James Dolan would have an extra $16 million to fill in the seven or so roster spots around a superstar trio that gives "The Heatles," all it can handle. Plus, the Knicks biggest weakness—defense—gets a huge boost by adding the two-time Defensive Player of the Year to the lineup.
Forget the cap hit of Chris Paul or Deron Williams; Chauncey fits the team fine and allows the Knicks to get Howard.
This all depends on whether Tim Duncan decides to retire after 2012, when he will be 36-years-old. It's not a matter of whether or not the Spurs re-sign him or not; if he wants to continue, the Spurs will make him an offer—guaranteed.
Tim will refuse to play anywhere but with his Spurs, and the Spurs won't let him play for any other team.
If Duncan retires, the Spurs will have Tony Parker, Manu Ginobili, Richard Jefferson, Matt Bonner, George Hill and DeJuan Blair for roughly $43 million.
There is no better time to make a big splash in free agency than on the heels of Tim Duncan's retirement. The Spurs could do it at $63 million in payroll with room to sign role players and their typically golden draft picks.
The Spurs are great defensively right now. Can you imagine them with a 27-year-old Dwight Howard bounding around the paint and blocking shots?
The Rockets and Howard could only really be joined by trade next season. The Rockets have six players with team options for 2012-2013, only one or two (Chase Budinger), of which might be picked up.
After presumably extending a qualifying offer to Courtney Lee for $3.2 million, the Rockets will have their six core players (Kevin Martin, Luis Scola, Brad Miller, Courtney Lee, Budinger and Kyle Lowry) for just $37 million.

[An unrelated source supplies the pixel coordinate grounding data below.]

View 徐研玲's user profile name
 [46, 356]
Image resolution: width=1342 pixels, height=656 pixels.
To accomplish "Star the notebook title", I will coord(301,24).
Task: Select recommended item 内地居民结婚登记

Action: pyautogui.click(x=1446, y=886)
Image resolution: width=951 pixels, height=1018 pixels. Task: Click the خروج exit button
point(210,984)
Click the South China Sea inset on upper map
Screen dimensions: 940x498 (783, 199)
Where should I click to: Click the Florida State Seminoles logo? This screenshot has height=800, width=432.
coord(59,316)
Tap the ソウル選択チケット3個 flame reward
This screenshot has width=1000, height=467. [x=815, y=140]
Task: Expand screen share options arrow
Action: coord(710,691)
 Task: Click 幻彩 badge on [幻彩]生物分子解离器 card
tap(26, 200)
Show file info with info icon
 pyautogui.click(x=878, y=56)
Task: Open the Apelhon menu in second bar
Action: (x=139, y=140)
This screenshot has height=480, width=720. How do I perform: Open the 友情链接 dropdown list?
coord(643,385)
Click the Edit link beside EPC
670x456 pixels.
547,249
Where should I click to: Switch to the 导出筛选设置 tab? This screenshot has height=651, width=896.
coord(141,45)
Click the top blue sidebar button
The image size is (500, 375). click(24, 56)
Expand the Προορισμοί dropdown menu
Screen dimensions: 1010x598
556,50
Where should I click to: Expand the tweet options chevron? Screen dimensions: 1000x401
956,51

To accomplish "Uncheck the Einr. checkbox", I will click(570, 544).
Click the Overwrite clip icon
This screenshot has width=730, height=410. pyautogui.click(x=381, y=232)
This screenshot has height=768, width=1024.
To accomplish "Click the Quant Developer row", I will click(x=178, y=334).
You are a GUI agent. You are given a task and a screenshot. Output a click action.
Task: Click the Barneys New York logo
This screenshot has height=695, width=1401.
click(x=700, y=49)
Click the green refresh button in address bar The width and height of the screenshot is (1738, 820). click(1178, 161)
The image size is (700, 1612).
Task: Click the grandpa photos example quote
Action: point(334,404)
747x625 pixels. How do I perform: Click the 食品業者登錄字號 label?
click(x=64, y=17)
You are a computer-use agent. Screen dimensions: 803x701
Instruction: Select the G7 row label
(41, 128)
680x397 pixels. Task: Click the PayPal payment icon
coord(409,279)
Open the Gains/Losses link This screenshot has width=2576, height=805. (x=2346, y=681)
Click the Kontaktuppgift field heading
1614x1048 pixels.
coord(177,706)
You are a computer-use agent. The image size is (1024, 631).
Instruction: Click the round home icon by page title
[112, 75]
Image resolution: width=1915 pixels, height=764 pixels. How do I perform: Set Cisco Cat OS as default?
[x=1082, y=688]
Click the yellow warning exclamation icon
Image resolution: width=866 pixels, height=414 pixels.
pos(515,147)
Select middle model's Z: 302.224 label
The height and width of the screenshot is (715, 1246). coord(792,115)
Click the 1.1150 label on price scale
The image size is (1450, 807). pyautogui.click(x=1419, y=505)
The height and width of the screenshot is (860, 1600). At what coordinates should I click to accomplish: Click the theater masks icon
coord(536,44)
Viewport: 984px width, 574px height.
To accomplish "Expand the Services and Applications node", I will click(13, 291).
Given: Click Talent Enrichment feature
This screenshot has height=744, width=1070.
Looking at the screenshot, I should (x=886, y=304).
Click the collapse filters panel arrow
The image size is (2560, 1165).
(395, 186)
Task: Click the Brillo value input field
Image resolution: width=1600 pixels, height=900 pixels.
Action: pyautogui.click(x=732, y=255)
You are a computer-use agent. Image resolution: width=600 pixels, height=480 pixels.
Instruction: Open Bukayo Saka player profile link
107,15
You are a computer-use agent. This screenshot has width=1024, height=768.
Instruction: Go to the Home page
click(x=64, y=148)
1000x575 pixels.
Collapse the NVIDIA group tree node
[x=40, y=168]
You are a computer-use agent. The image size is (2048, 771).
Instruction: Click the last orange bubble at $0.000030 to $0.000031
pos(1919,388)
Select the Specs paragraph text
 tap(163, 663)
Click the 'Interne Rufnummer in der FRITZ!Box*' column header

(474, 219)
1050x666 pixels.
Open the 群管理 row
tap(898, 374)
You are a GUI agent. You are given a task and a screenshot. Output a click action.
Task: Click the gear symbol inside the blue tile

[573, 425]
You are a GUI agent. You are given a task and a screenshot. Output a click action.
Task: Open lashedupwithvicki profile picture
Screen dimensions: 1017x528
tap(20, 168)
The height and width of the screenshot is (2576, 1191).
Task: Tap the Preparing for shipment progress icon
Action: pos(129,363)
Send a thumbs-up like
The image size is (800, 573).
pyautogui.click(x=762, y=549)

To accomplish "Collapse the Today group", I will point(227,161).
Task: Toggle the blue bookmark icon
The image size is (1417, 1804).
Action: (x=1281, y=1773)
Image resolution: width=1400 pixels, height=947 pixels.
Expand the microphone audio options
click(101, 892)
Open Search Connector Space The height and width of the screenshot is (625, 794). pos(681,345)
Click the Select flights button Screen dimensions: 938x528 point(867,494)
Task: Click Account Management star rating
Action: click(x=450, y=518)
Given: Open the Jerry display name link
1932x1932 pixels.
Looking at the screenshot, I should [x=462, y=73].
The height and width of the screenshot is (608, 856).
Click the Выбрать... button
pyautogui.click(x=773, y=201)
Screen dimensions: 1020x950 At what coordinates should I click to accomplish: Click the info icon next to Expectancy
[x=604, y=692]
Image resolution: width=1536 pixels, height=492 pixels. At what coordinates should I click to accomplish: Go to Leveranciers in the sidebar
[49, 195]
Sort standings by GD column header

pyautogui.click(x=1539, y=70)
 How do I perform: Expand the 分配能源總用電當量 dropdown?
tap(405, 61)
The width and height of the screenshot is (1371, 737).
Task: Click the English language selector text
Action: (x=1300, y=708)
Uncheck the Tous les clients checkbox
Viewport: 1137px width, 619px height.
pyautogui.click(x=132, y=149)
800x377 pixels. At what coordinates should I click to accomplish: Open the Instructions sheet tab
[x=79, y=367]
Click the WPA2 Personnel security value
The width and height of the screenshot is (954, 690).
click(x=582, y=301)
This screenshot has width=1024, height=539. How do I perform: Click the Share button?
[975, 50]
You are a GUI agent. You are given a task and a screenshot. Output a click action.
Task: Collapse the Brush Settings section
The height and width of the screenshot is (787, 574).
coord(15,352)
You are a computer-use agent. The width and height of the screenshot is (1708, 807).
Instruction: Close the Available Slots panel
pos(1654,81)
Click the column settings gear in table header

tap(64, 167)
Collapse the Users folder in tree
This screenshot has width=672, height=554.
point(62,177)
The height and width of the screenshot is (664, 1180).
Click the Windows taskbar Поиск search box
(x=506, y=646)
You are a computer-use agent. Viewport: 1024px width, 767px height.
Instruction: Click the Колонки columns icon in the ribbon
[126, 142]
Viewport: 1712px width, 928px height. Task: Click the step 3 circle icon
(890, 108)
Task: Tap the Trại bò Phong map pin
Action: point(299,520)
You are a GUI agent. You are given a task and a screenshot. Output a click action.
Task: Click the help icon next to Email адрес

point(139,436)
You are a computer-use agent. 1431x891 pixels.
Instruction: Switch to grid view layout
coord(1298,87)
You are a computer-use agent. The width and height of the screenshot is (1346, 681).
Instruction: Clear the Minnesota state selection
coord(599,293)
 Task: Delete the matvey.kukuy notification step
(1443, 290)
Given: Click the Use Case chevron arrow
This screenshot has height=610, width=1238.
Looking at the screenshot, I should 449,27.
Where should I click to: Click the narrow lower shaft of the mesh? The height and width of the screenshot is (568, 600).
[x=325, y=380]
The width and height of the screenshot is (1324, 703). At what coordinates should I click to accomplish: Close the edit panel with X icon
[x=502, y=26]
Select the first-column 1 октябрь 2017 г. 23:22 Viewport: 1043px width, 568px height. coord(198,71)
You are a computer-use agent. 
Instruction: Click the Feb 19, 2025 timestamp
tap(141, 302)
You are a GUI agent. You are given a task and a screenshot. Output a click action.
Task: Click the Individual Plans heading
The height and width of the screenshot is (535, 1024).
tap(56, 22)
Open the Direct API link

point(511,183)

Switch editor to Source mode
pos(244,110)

Yao will not be re-signed after this season, so the Rockets will need to replace his size soon. Trading a bunch of expiring contracts to Orlando at next season's trade deadline would give Orlando immense relief from the disaster that is their salary cap figure.
The Rockets have one of the highest player turnover rates in the NBA, always trading and shuffling new players in and out. Trading for Howard would give them a new rock to build on in the wake of Yao's inevitable and regrettable retirement.
Will Nene re-sign with Denver? The future of Dwight Howard could depend on such a question.
If Nene doesn't get an extension from the Nuggets, the team will enter 2012-2013 with just $22 million in payroll.
Will the Nuggets offload Timofey Mozgov and Chris Andersen to make space for Howard at center? The prospects of Dwight joining the Nuggets depends on this question as well.
Even with a ton of money to throw at Howard, the Nuggets don't have any space to put him in because of the three bigs they would already have.
You can buy as many Ferrari's as you want, but if you only have a three car garage, they're going to have to sit outside.
The Nuggets have incredible flexibility going forward, so I imagine that retooling the roster would not be difficult to do, should they pursue Howard?
I'm not going to bother with salary and payroll numbers here. The Lakers are in the worst cap situation in the league at a current $91 million, which is roughly $36 million over the cap.
This is the most likely destination for Howard because the Lakers are the team he wants to play for, and LA is the city he wants to play in.
If Dwight Howard wants to play for a team, that team will make it happen, financials be damned.
It's not like the Lakers and Dr. Buss are hurting for money, and its not like they're tight with the pocketbook.
Imagine Hollywood Howard donning the purple and gold in a lineup featuring Kobe Bryant, Pau Gasol and Lamar Odom at point forward in 18 months. That team should just get the trophy on opening night instead of waiting until June.
If he joins the Lakers like he reportedly desires, there's another way that Dwight Howard will be just like Shaq.